In this article I'll be using the advice provided by Google's PageSpeed Insights and some awesome Jekyll plugins to optimize the delivery of assets to readers of my blog.
At the start of the article I'm looking at a really low score of 52/100 for mobile and 71/100 for desktop.
OK. The first advice we're being given is to remove the blocking javacript and CSS assets that must be externally loaded before the page can render. Let's focus on Javascripts first. To help optimize our JS we'll be using UglifyJS and the Jekyll Minibundle which you can install from the command line:
brew install uglify-js
sudo gem install jekyll-minibundle
Now we need to update our _config.yml with settings for Jekyll Minibundle as follows:
# minifier settings
minibundle:
minifier_commands:
js: uglifyjs -
Also add it to your list of gems in _config.yml:
`yaml
gems:
- jekyll-sitemap
- jekyll-gist
- jekyll/minibundle
Now we'll find all the javascripts we're loading and use the plugin to combine them into a single asset that's served with the async attribute which will allow the browser to continue to paint content while they load. Here's an example that combines jquery, bootstrap and some other custom scripts.
source_dir: _assets/javascripts
destination_path: /assets/head
assets:
- jquery-2.1.4
- bootstrap
- slick
- slides
- layout
- flickr-import
attributes:
async: async
Now if you view source and look at the output jekyll is rendering, you'll see that everything is combined into one lovely async script that's been minified by uglifyjs.
<script type="text/javascript" src="/assets/head-c2e3918f1c6961607b5604084f77fc51.js" async="async"></script>
Sweet, we're no longer blocking rendering. Let's re-run PageSpeed Insights and see how much our score has already improved. Re-running PageSpeed Insights shows were now at a 65/100 for mobile and 71/100 for desktop. Optimizing our CSS resources it the #1 recommendation. We'll tackle that next.
OK, for CSS Stylesheet optimization we'll be using SCSS combined with the Jekyll Assets plugin to deliver all the CSS inline in the document
. In _config.yml we'll need to configure the plugin:assets:
compress:
css: true
js_compressor: uglifier
css_compressor: scss
features:
liquid: true
Now, in our _assets directory we can create a "stylesheets" directory containing our layout.scss file. This can serve as a master entry point and include as many other resources as needed for that layout, for example:
@import "_reset.scss";
@import "_fonts.scss";
@import "_bootstrap.scss";
@import "_bootstrap-theme.scss";
@import "_bootstrap-custom.scss";
@import "_header.scss";
@import "_slick.scss";
@import "_slick-theme.scss";
@import "_slides.scss";
@import "_article.scss";
@import "_footer.scss";
body {
background: #fff;
font-family: 'Open Sans', sans-serif;
}
Now in our document head we'll replace any existing stylesheets with our asset_source call, which will render the compressed and combined CSS inline in the document head:
<style>
{% asset_source 'layout.css' %}
</style>
OK. Re-running PageSpeed Insights shows us now at 81/100 for mobile and 74/100 for desktop.

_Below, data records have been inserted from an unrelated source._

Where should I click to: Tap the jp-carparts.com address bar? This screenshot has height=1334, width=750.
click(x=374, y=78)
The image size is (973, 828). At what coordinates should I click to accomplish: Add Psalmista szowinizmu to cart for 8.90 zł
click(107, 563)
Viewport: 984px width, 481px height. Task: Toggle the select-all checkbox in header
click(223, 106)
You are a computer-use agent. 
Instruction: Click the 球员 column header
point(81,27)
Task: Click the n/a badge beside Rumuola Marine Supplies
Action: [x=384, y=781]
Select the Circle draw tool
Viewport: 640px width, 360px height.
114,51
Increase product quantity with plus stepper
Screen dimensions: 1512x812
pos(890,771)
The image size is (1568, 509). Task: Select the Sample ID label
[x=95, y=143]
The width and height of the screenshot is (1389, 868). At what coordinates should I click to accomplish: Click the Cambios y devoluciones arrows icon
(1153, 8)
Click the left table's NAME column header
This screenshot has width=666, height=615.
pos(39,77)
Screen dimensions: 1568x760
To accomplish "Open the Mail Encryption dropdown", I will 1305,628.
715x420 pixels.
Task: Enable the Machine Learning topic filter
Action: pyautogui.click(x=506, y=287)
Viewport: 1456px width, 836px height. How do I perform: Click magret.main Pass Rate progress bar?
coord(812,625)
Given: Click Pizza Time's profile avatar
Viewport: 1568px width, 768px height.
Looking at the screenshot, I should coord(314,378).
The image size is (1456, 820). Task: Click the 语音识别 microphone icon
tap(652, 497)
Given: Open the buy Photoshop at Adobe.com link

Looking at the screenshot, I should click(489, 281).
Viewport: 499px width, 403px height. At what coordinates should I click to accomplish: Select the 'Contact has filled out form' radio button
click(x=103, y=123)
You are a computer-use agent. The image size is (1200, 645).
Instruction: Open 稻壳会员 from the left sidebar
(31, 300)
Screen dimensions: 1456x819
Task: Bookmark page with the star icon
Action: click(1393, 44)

Alrighty, next PageSpeed Insights is recommending that we properly compress our images. I'm going to use jpegoptim and optipng to handle that for me.
brew install jpegoptim optipng
find . -type f -name "*.jpg" -exec jpegoptim --strip-all {} \;
find . -type f -name "*.png" -exec optipng {} \;
OK. Now we've made some significant progress. We're up into the green with 89/100 for mobile and 98/100 for desktop. The rest of the mobile recommendations involve prioritizing visible content which we'll cover another day. As you can see, with a few jekyll plugins and commands we can very quickly and dramatically improve our PageSpeed score.